Andrew, I'm not sure that's just wishful thinking--in fact, there were a number of points even at the symposium that sparked this whole discussion where people chose not to participate. There was even a point where I shut the channel down entirely because it was becoming disruptive.

It was also instructive that during the breakout sessions, during which people felt engaged and connected, there was no backchannel at all.

Lots of issues factor into the extent of backchannel use even by those who find it beneficial:

* level of knowledge of what's being presented. People will tune out of the presentation and into the backchannel a lot faster if it's something they've heard many times before; the benefit of this is that they're then available as a background "expert system," as in my example of danah's reference to 'burners'
* physical setup of the conference; people who can't see well (for visual learners) or hear well (for auditory learners) are more likely to look for supplemental input from the backchannel; Sam Ruby mentioned this recently, too.
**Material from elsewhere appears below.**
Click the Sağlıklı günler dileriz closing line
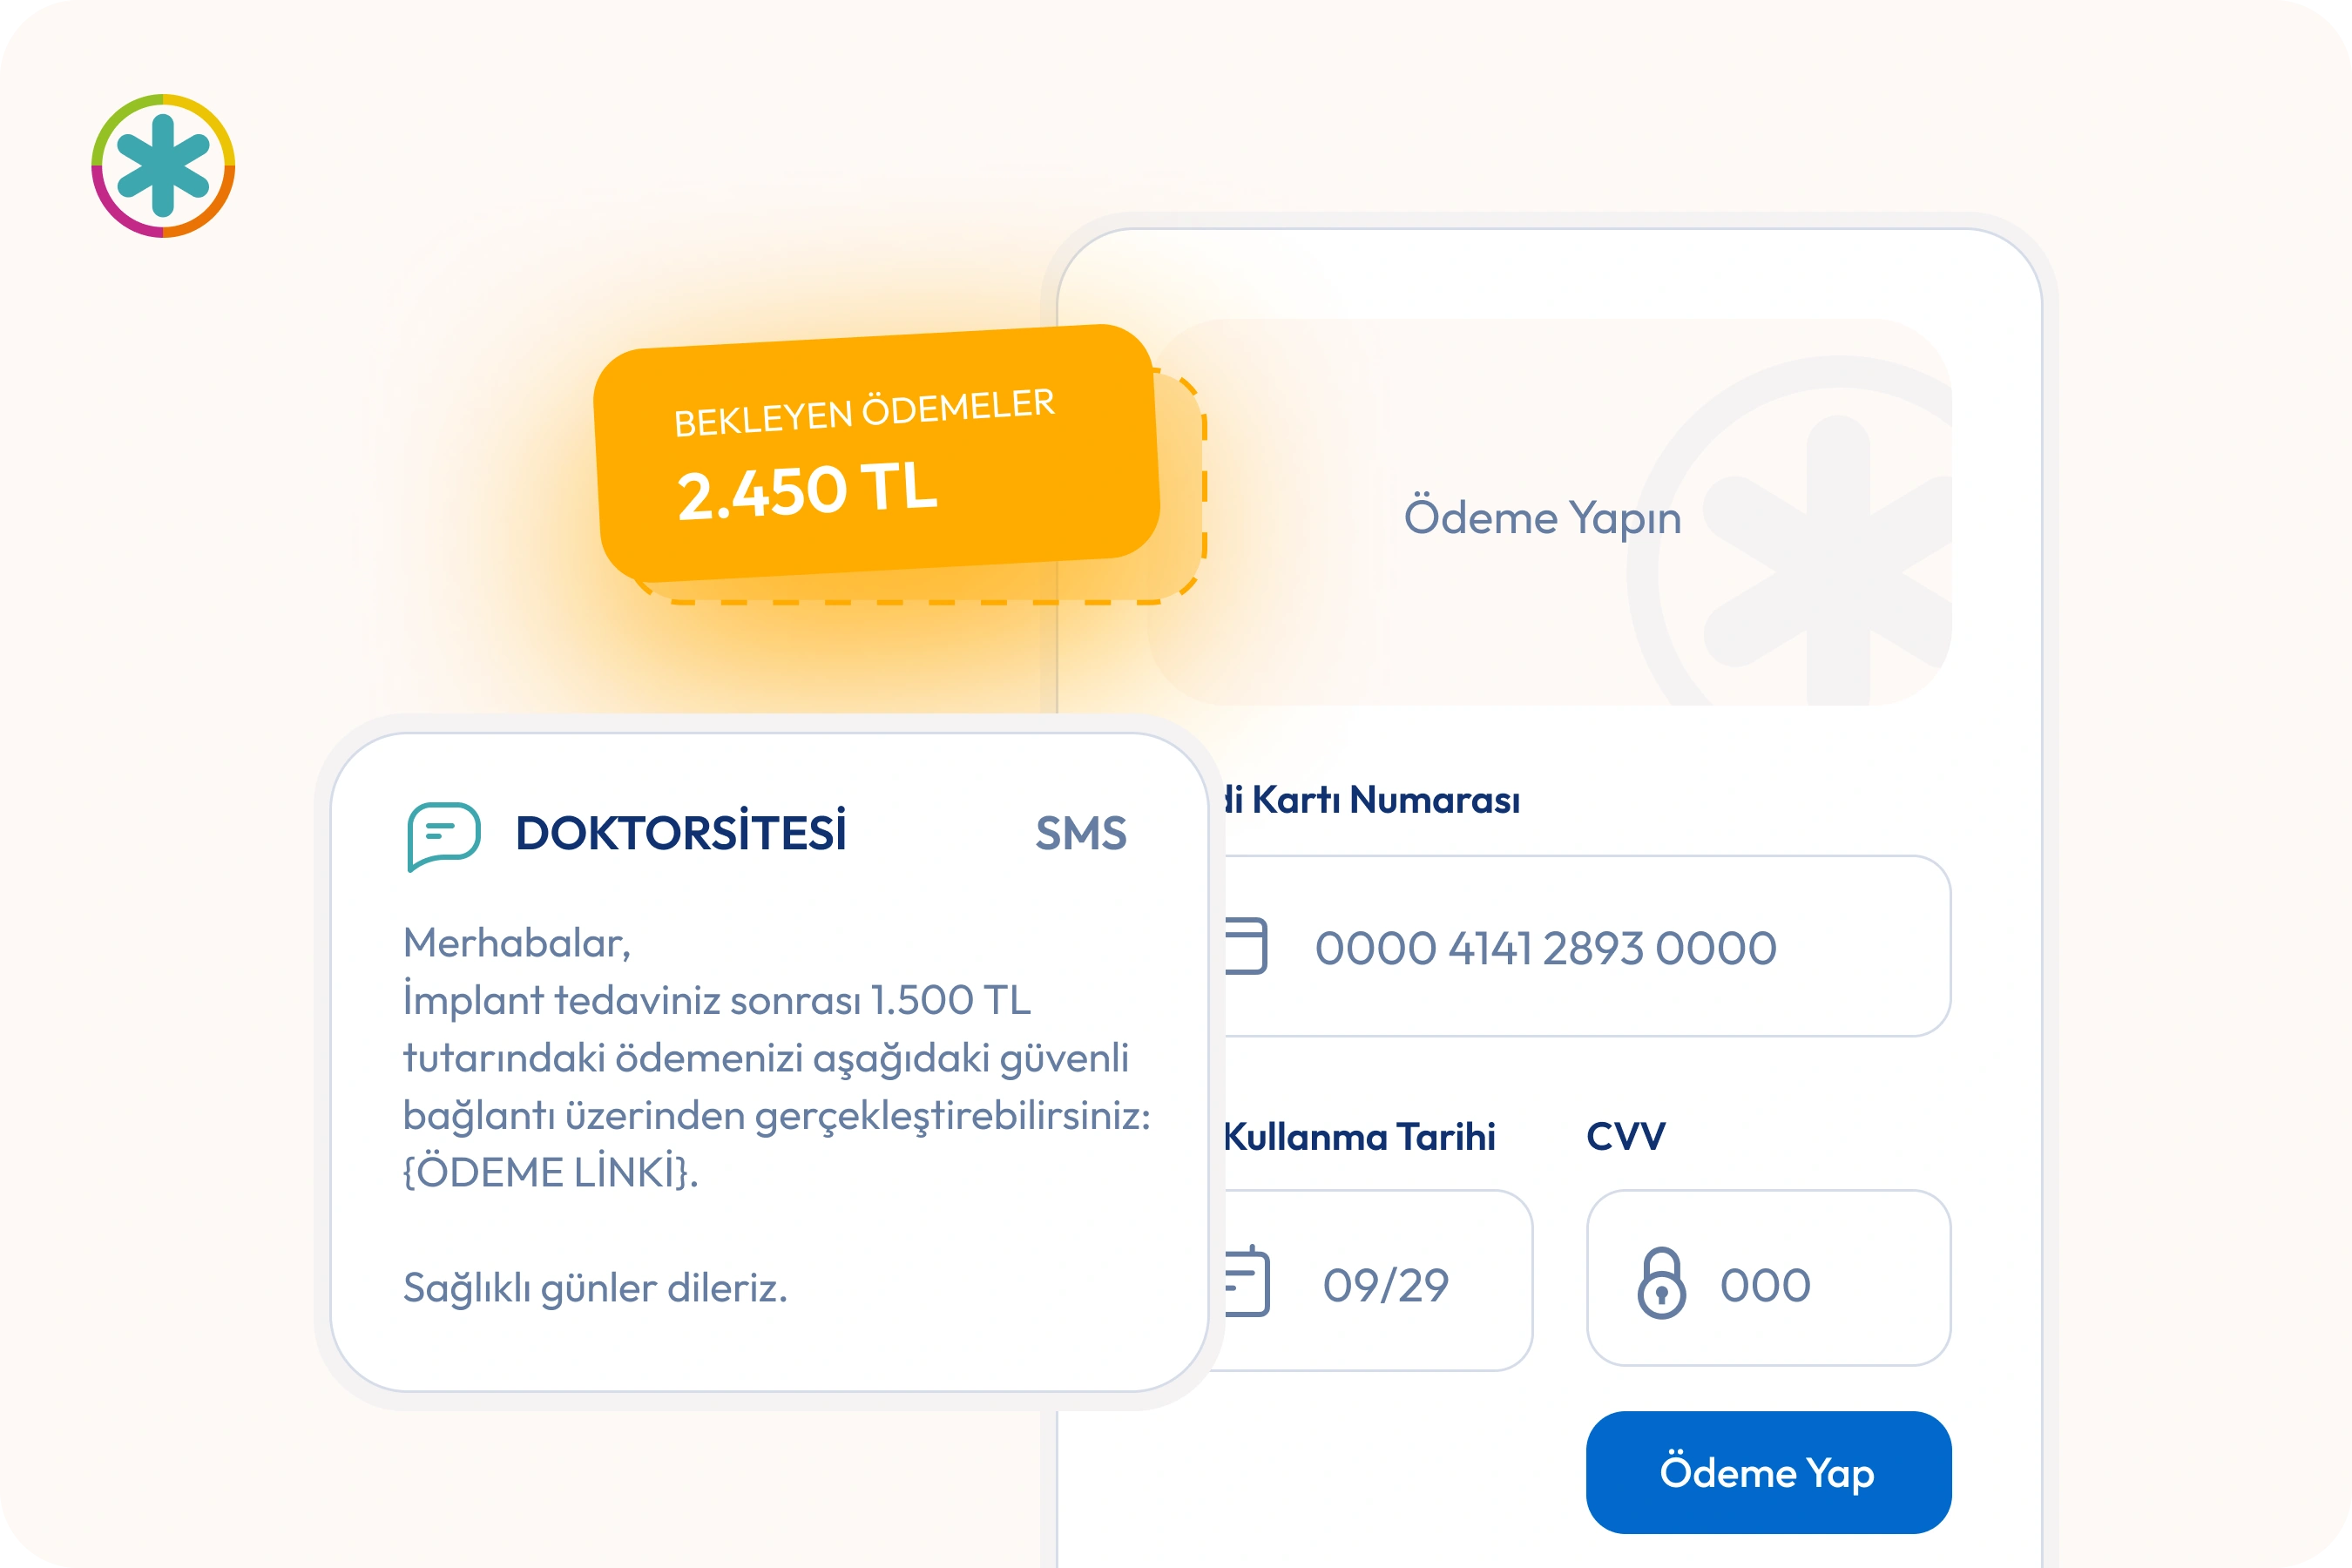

As someone who has increasing hearing loss due to tinnitus, as well as a strongly visual learning style, I'm likely to find the backchannel much more appealing when I can't see or hear the speaker very well, and/or when the main visuals are ppt slides with teeny-tiny text.
* backchannel traffic increases with the length of enforced in-your-seat time. As Clay has pointed out, there was nowhere else to go, and there was no way to gracefully remove yourself from this symposium physically. I've seen the same thing happen when people are trapped in a row at a conference presentation--it's too hard or disruptive to get up and walk out, so they escape electronically, instead. (And believe me, I've seen this _plenty_ of times in my classrooms, as well.)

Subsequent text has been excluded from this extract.